Ever since I can remember, we have been striving to design a machine that will make life easier and help us communicate better. Word processors are better than typewriters. Email is better than physical mail. The web is better than – well everything.
Today we are looking at what Intel calls Perceptual Computing. We will talk to, wave our hands at, stroke, punch, and tap at our machines. And why? So we can capture our thoughts as fast as we get them. And why do we want to do that? Because our thoughts—especially MY thoughts—are freakin brilliant, that’s why: and you need to hear them, the sooner the better. But how can I get my brilliant thoughts to you? We don’t talk on the phone anymore. My brilliant thoughts are more than 140 characters long – way much longer – way. So I need to get them in printed form, ASAP, so you can read them, and benefit from them before you go and do something stupid—like read someone else’s almost brilliant thoughts.

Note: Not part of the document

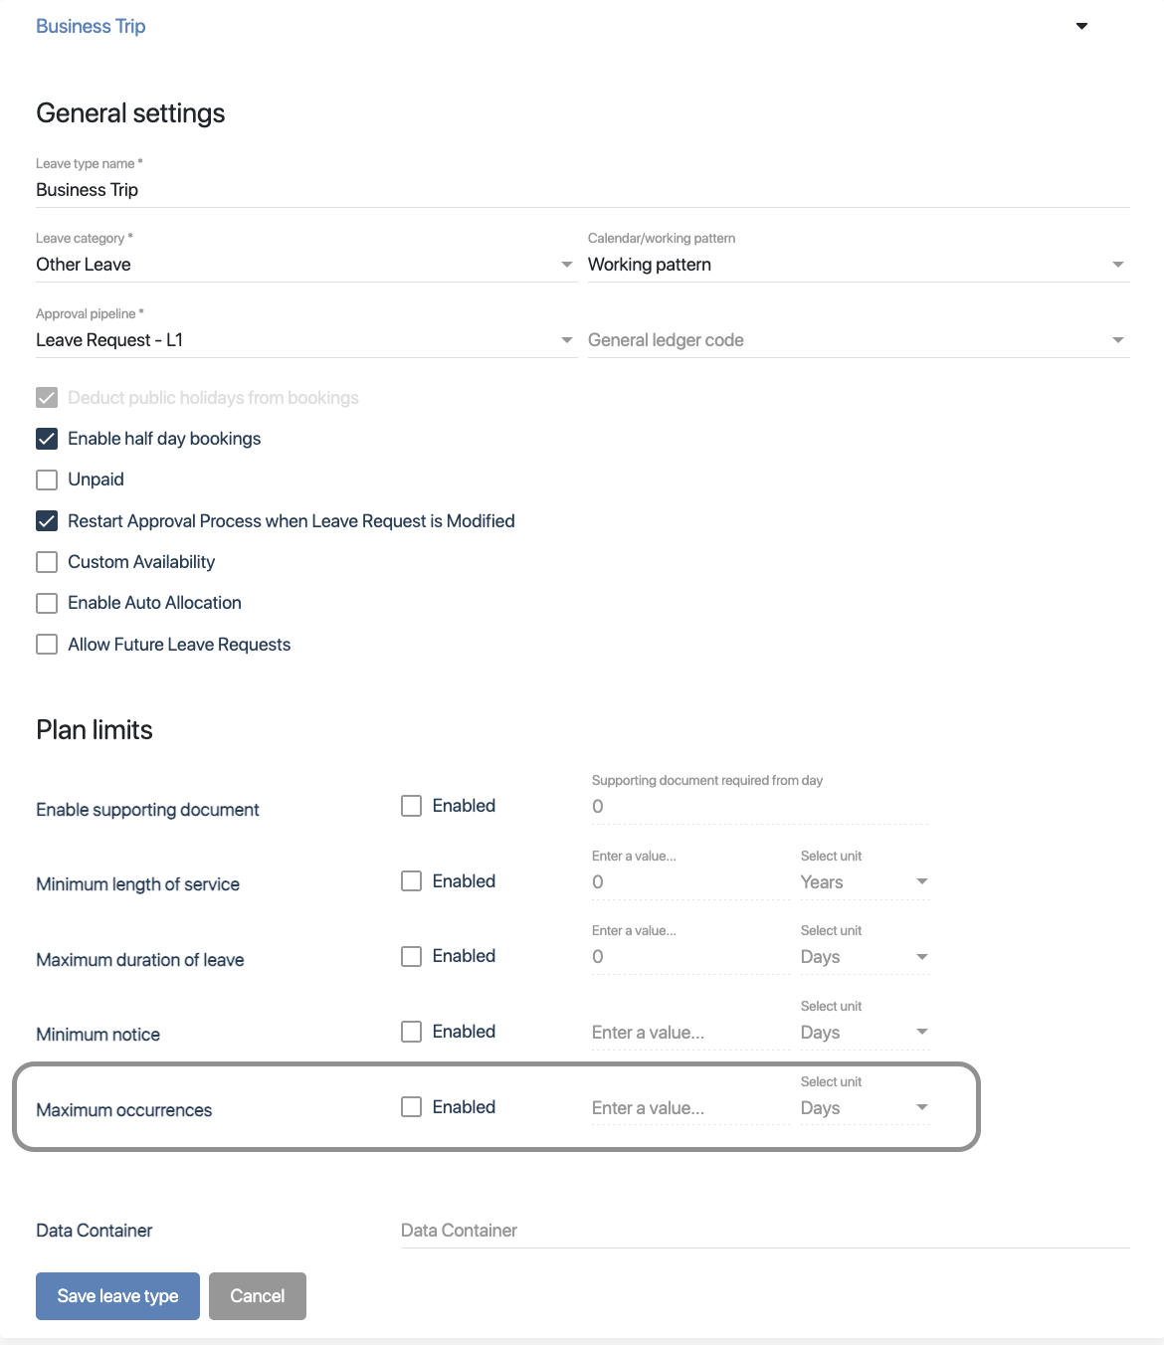Click the Leave type name field
Image resolution: width=1164 pixels, height=1345 pixels.
(x=582, y=190)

Worse, we’re putting all this effort into creating words at the speed of thought—but nobody reads any more. All we do now is watch YouTube videos, sports events, Downton Abby, and go to the movies. If we read anything (by the way, are you still reading this?) if we read anything our national, maybe worldwide attention deficit-hyperactivity disorder (ADHD) kicks in causing us to look away after five to seven words, and then forget the first three or four. It would make considerably more sense if we could automatically turning our ideas into drawings. Suppose you could think of an intricate mechanical part and somehow, by talking or waving, create a CAD drawing. As long as there’s no long description associated with it, that might be a way to convey information.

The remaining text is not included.